▶ **TASK PROMPT**: Reproduce the data exactly. Omit no record.

───── LISTED RECORDS

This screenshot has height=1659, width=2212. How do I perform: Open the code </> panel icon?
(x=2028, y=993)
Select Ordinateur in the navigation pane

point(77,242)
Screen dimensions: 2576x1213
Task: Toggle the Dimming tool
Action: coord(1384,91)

──────────

▶ **EXERCISE SOLUTION**:
This screenshot has height=1659, width=2212. How do I perform: Open the code </> panel icon?
(x=2028, y=993)
Select Ordinateur in the navigation pane

point(77,242)
Screen dimensions: 2576x1213
Task: Toggle the Dimming tool
Action: coord(1384,91)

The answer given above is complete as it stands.